**EXERCISE**
Every line below that has "screenshot" in it should be copied.
*****
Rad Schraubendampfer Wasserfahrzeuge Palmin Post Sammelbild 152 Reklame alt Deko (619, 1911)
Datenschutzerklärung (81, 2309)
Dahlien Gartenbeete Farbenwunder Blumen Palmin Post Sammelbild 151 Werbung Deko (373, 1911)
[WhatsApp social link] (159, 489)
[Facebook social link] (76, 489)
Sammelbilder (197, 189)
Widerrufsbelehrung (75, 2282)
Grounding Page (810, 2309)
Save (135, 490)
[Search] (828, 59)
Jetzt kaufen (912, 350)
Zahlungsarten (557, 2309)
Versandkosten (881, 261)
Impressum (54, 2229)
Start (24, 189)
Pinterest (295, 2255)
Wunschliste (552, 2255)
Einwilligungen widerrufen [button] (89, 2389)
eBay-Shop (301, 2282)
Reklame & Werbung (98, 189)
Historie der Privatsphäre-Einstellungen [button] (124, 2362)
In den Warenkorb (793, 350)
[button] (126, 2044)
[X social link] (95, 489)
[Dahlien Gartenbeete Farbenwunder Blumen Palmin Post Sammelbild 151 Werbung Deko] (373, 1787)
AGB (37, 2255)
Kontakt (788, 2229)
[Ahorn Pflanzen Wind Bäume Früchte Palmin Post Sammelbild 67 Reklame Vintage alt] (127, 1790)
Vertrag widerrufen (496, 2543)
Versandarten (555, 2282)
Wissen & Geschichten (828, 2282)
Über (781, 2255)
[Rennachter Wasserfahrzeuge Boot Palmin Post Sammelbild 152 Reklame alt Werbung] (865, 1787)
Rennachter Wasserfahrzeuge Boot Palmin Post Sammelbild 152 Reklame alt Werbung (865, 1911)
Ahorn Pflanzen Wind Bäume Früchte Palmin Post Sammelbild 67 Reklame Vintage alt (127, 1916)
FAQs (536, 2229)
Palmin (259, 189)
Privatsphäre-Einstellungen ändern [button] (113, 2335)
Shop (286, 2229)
*****
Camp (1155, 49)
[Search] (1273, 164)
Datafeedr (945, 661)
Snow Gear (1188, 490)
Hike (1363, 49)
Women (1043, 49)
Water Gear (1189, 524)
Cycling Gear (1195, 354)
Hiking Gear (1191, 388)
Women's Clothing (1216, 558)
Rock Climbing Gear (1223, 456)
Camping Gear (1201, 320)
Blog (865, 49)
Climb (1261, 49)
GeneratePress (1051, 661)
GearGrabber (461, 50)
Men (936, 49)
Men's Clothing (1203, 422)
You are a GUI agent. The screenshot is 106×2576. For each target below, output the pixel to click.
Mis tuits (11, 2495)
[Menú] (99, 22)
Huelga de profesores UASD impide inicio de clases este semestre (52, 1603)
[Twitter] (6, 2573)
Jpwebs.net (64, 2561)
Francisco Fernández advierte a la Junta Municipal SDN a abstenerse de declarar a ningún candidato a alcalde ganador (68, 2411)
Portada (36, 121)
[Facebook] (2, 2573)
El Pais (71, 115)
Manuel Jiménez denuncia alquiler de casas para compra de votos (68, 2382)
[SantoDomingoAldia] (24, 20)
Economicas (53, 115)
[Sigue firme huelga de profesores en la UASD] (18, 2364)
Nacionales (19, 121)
*****
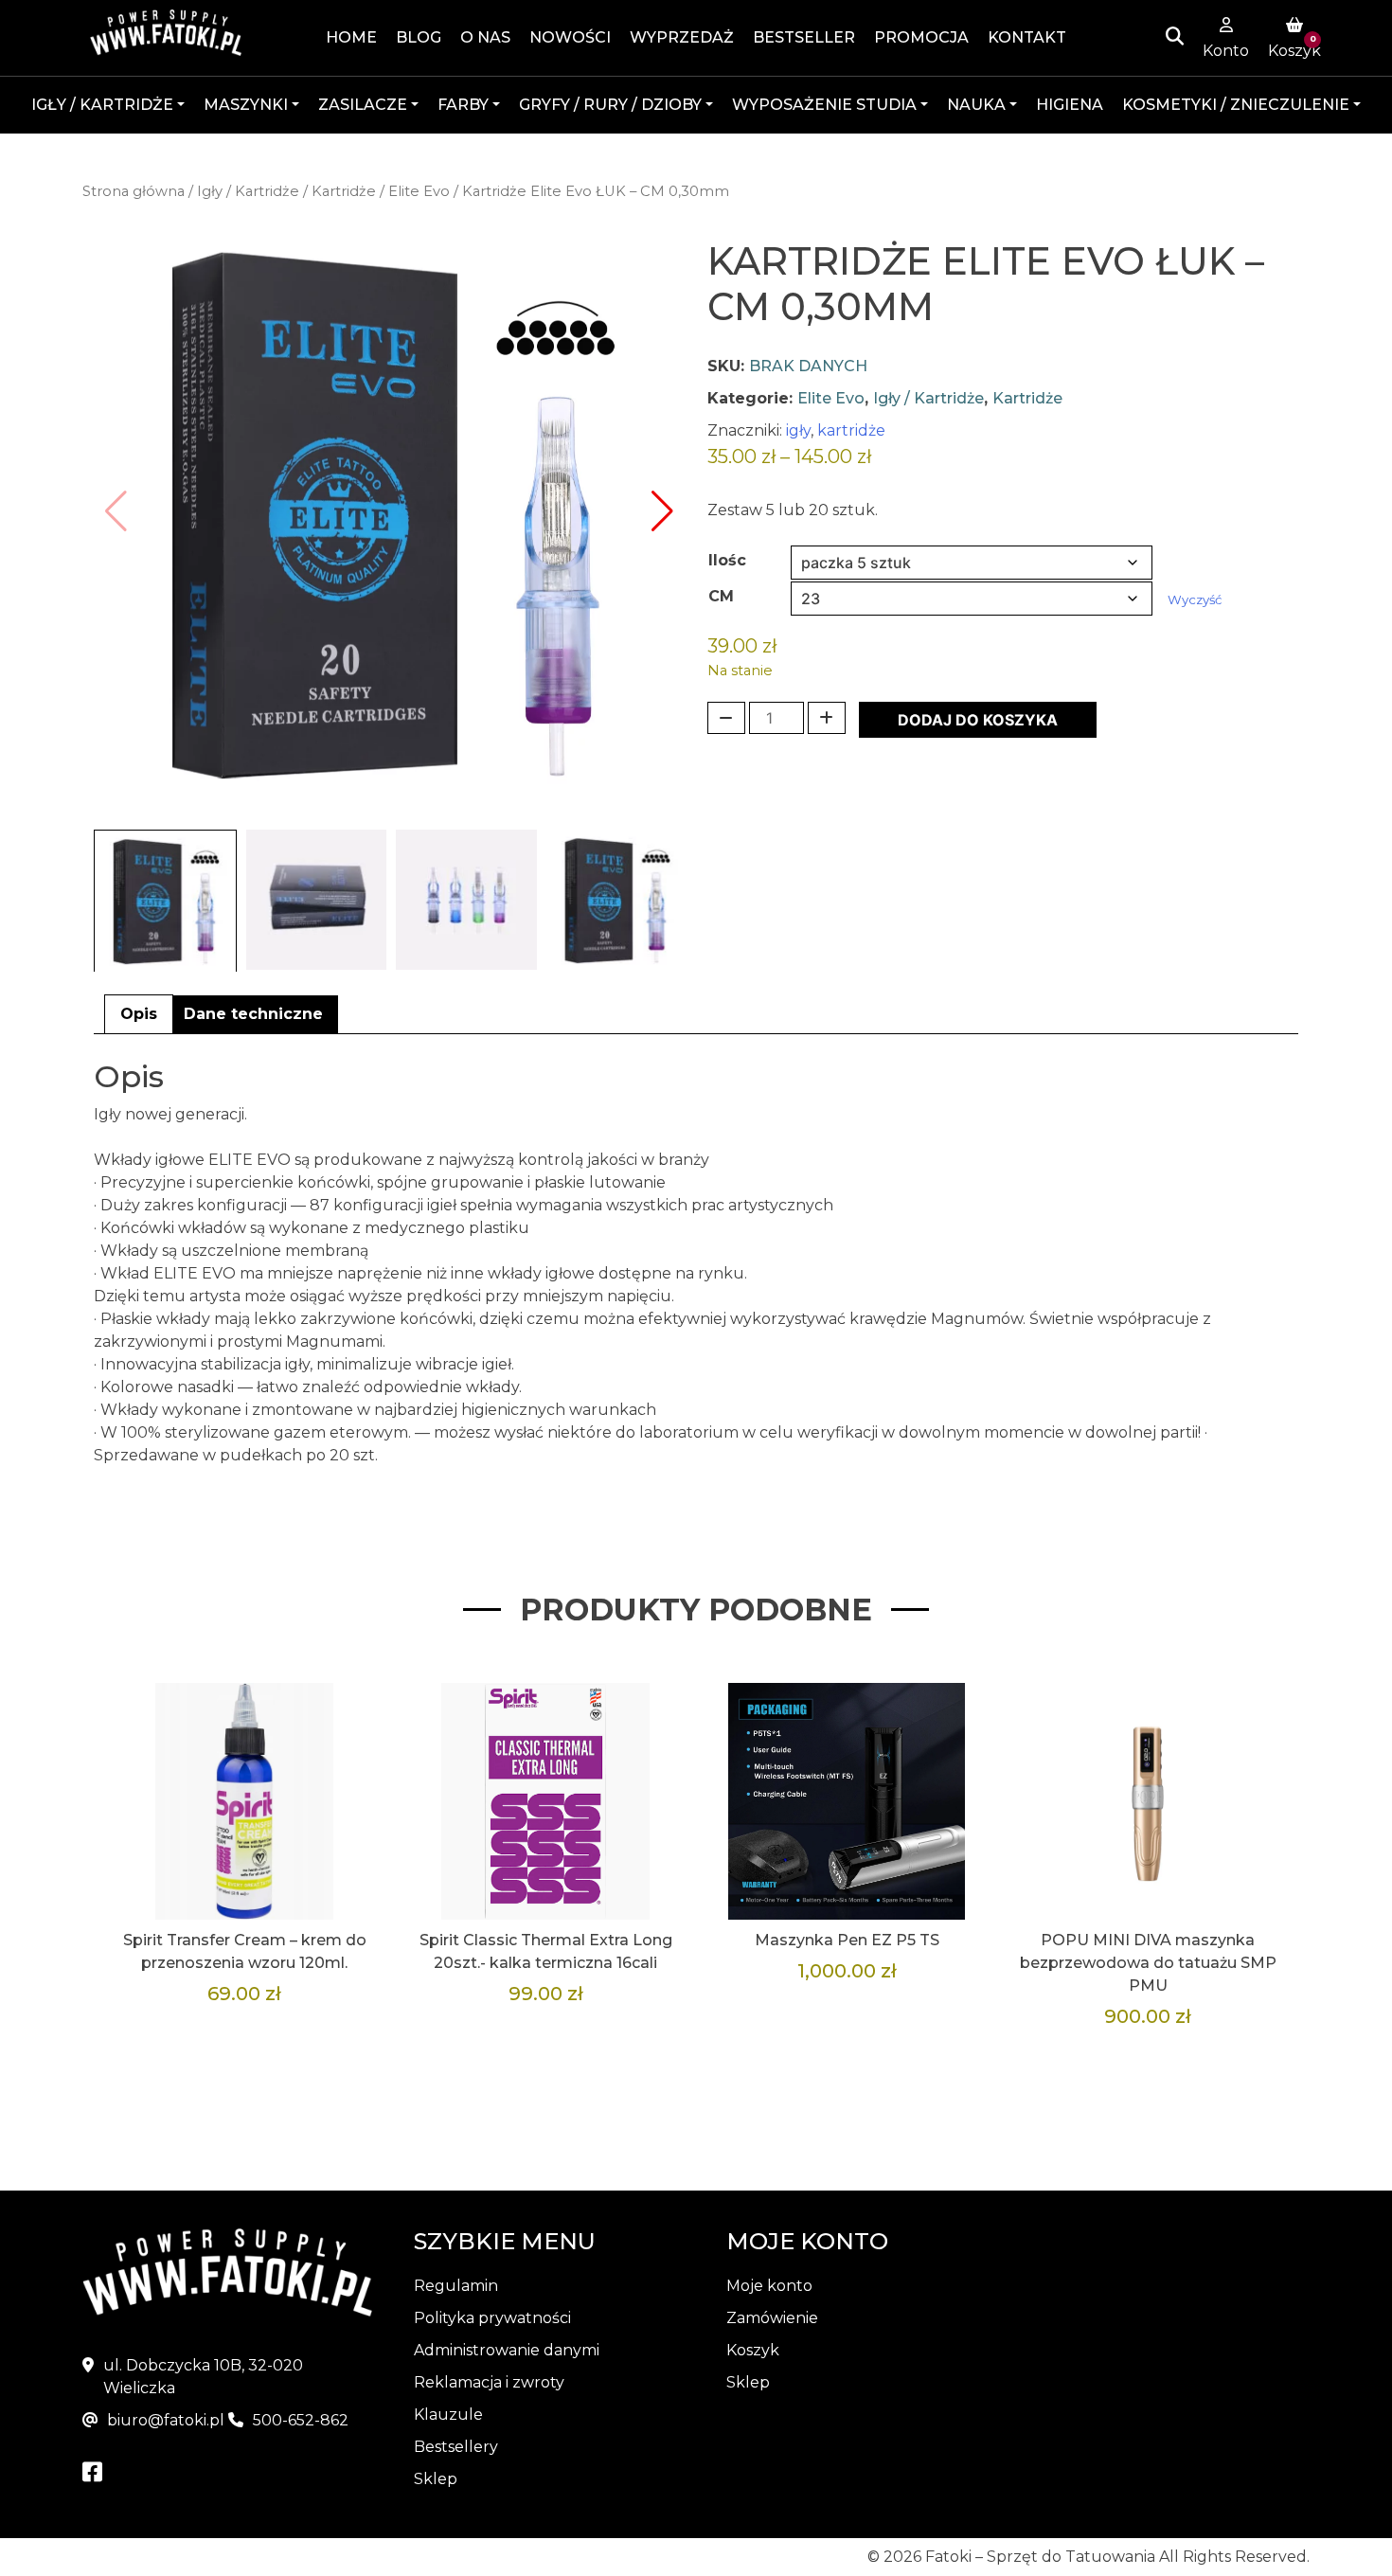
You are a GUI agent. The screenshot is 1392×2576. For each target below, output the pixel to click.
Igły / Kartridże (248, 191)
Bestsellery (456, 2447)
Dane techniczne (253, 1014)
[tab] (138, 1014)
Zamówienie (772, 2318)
*****
**ANSWER BOX**
You are a GUI agent. The screenshot is 106×2576. For each target below, output the pixel to click.
You are a GUI agent. The screenshot is 1392×2576. For each target below, output the pixel to click.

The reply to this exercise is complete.